→ **Task to complete**:
Only these lines should appear, exactly: the one containing "Task: Open the 客户信息 table" and every line after it through the end of the material below.

→ **Input material**:
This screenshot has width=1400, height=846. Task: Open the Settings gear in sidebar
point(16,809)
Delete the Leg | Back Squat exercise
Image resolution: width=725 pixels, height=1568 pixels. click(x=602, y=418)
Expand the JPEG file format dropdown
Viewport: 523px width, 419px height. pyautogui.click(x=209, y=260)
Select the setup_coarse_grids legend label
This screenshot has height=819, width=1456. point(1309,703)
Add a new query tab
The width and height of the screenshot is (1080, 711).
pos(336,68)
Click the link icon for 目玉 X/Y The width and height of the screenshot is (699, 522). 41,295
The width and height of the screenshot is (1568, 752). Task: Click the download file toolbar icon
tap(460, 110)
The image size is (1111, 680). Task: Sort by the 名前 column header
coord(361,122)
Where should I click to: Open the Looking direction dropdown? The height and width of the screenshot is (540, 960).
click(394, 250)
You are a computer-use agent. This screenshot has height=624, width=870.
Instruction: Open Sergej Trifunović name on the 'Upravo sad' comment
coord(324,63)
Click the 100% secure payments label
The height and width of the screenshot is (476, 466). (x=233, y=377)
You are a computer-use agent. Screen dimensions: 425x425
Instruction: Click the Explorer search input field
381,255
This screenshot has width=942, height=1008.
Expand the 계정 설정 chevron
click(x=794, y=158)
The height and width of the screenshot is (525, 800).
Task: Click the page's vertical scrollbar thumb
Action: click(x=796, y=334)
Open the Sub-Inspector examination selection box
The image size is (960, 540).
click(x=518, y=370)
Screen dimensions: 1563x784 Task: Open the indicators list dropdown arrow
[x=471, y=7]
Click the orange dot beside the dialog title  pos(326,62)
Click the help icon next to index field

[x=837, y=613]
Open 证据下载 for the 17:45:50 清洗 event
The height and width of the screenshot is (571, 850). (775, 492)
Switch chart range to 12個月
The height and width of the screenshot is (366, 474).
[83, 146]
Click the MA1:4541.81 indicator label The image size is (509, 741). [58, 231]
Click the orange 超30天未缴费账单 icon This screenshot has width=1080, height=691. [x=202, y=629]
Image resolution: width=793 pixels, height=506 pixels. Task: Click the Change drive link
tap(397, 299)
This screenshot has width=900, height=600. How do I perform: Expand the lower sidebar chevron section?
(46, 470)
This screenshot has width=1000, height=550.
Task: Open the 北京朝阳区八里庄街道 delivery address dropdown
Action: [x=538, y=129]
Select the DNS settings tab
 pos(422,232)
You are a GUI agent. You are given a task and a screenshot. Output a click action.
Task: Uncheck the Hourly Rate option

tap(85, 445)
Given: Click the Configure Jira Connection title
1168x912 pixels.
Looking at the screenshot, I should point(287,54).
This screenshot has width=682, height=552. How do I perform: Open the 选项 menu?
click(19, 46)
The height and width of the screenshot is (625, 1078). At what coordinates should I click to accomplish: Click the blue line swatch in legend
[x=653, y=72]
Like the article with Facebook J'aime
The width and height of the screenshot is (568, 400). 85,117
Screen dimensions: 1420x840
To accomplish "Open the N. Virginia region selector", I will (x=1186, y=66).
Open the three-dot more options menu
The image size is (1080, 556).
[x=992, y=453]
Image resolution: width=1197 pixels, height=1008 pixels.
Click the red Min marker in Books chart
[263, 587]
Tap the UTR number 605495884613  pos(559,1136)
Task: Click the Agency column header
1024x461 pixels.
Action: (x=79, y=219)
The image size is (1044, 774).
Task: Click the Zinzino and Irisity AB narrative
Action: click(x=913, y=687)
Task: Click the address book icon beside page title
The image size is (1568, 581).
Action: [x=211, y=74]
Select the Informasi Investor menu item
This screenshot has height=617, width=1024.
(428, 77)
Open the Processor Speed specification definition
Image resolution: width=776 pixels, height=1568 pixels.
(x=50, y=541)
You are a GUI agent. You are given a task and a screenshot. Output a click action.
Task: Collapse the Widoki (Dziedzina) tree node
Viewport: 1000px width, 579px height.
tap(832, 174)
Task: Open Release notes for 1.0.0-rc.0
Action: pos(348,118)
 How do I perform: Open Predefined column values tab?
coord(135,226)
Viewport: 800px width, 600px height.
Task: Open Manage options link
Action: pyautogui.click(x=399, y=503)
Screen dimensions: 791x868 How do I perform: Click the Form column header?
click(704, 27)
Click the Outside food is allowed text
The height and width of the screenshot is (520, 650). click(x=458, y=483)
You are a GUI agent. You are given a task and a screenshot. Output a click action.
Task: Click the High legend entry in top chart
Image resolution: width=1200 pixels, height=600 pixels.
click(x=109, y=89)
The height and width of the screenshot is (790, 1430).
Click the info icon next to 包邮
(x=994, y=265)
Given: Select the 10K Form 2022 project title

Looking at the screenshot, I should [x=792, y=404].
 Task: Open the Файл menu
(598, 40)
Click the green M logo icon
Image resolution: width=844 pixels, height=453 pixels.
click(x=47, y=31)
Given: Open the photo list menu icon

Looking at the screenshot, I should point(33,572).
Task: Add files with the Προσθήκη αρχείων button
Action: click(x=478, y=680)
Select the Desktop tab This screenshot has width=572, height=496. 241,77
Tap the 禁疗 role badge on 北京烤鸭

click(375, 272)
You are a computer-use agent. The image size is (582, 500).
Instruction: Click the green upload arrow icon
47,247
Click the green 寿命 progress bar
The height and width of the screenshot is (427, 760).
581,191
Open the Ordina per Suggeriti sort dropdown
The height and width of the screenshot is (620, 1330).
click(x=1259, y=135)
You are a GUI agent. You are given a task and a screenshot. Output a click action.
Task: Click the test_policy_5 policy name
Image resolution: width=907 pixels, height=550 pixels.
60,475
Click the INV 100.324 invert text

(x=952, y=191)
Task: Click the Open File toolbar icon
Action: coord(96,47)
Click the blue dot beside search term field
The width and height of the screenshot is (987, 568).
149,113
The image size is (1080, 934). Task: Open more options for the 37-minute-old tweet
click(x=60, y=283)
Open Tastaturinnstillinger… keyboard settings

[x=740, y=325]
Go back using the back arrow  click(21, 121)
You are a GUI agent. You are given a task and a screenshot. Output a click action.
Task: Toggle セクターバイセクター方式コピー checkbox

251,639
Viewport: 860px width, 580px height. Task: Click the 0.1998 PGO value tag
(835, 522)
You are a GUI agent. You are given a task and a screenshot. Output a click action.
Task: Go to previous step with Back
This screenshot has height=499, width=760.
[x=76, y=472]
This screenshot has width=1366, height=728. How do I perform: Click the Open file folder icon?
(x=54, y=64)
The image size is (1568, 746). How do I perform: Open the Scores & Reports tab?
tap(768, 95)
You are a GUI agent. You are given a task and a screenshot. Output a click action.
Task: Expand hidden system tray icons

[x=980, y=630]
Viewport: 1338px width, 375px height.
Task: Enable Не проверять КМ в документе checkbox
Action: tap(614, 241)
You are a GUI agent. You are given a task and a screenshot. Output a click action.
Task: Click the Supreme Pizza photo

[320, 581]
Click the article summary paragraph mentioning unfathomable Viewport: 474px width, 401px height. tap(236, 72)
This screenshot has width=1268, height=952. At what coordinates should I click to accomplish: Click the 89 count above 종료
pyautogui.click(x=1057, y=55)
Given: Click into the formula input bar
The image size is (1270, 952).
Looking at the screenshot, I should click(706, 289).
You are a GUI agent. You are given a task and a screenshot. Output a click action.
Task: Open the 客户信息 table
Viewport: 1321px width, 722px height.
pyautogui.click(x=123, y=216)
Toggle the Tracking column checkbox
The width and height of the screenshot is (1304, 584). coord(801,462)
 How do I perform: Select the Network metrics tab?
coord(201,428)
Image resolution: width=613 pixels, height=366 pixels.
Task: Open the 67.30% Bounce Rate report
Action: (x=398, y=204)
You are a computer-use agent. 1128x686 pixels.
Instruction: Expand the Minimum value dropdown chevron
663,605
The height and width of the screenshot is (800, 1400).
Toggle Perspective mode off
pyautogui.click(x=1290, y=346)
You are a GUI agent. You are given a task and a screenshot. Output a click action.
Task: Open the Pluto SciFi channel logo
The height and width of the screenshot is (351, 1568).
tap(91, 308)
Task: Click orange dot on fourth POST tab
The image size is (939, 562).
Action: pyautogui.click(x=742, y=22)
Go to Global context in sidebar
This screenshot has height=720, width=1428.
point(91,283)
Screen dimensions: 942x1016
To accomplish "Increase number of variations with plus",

→ **Exercise result**:
Task: Open the 客户信息 table
Viewport: 1321px width, 722px height.
pyautogui.click(x=123, y=216)
Toggle the Tracking column checkbox
The width and height of the screenshot is (1304, 584). coord(801,462)
 How do I perform: Select the Network metrics tab?
coord(201,428)
Image resolution: width=613 pixels, height=366 pixels.
Task: Open the 67.30% Bounce Rate report
Action: (x=398, y=204)
You are a computer-use agent. 1128x686 pixels.
Instruction: Expand the Minimum value dropdown chevron
663,605
The height and width of the screenshot is (800, 1400).
Toggle Perspective mode off
pyautogui.click(x=1290, y=346)
You are a GUI agent. You are given a task and a screenshot. Output a click action.
Task: Open the Pluto SciFi channel logo
The height and width of the screenshot is (351, 1568).
tap(91, 308)
Task: Click orange dot on fourth POST tab
The image size is (939, 562).
Action: pyautogui.click(x=742, y=22)
Go to Global context in sidebar
This screenshot has height=720, width=1428.
point(91,283)
Screen dimensions: 942x1016
To accomplish "Increase number of variations with plus",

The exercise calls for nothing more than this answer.